[Math] Abelian group of order 99 has a subgroup of order 9

finite-groupsgroup-theory

Prove that an abelian group $G$ of order 99 has a subgroup of order 9.

I have to prove this, without using Cauchy theorem. I know every basic fact about the order of a group.

I've distinguished two cases :

  • if $G$ is cyclic, since $\mathbb Z/99\mathbb Z$ has an element of order $9$, the problem is solved.

  • if $G$ isn't cyclic, every element of $G$ has order $1,3,9,11,33$. I guess I need to prove the existence of an element of order $9$. How should I do that ?

Note that $G$ is abelian (I haven't used it yet).

Context: This was asked at an undergraduate oral exam where advanced theorems (1 and 2) are not allowed.

Best Answer

There exists an element $a$ of order $3$. If there was not every element would need to have order $11$.

But then a counting argument leads to contradiction.

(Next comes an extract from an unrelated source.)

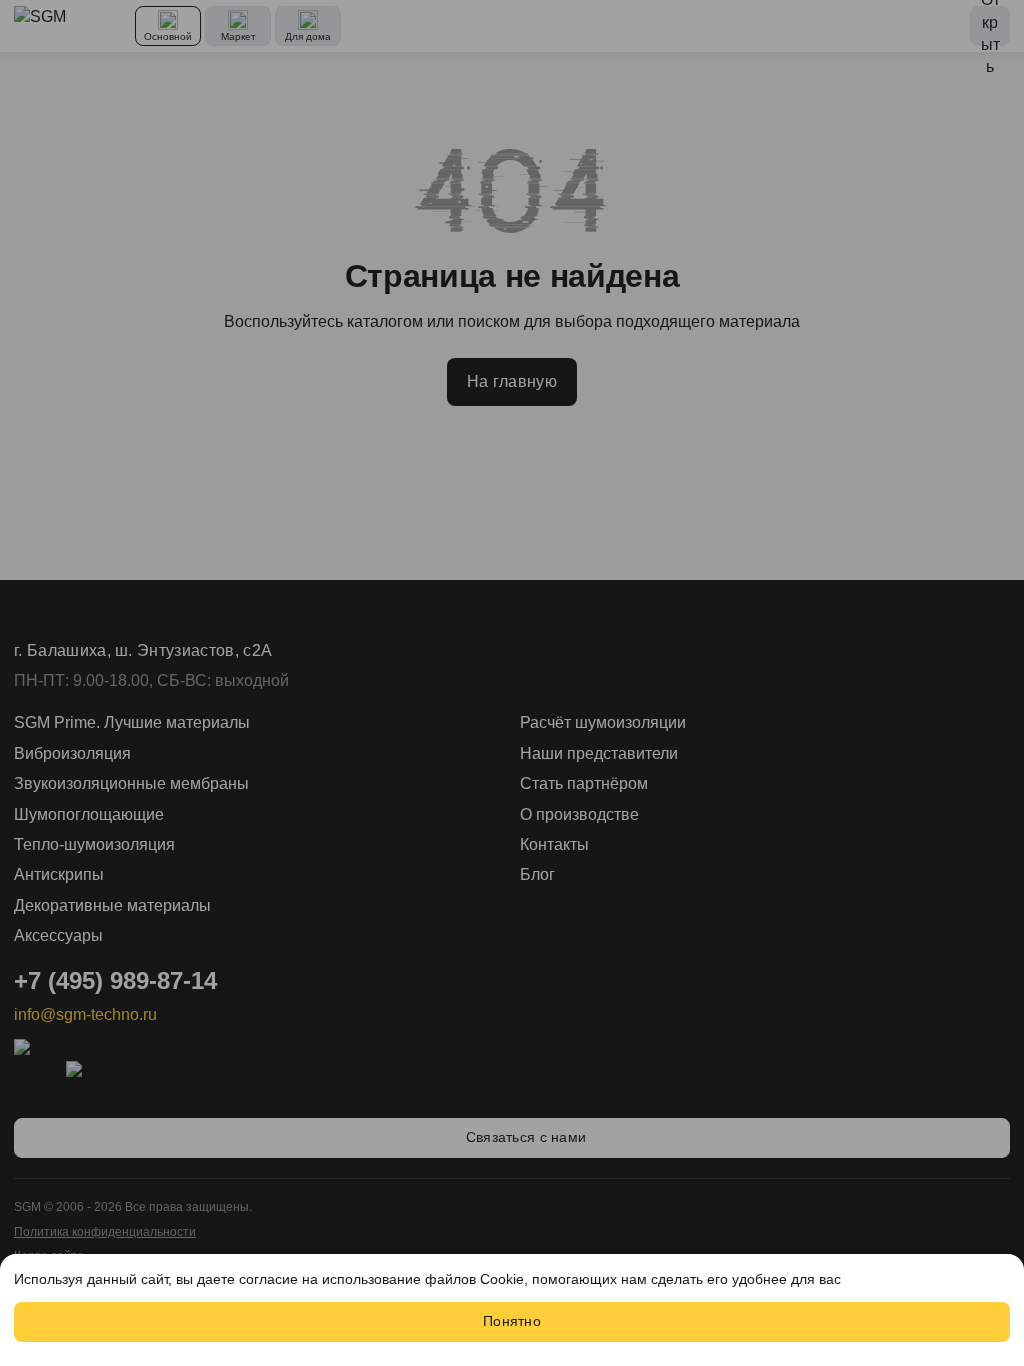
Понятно (512, 1321)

We take the quotient group $ G/<a>$. Then it has order $33$. The same argument shows that there exists an element $b$ of order $3$. Take the map $p: G \rightarrow G /<a>$ the natural projection. The pre-image of a subgroup is a subgroup, so we take the subgroup of $G$ $p^{-1}(<b>)$. And this subgroup has order $9=|\rm{Ker p}|| <b>| $.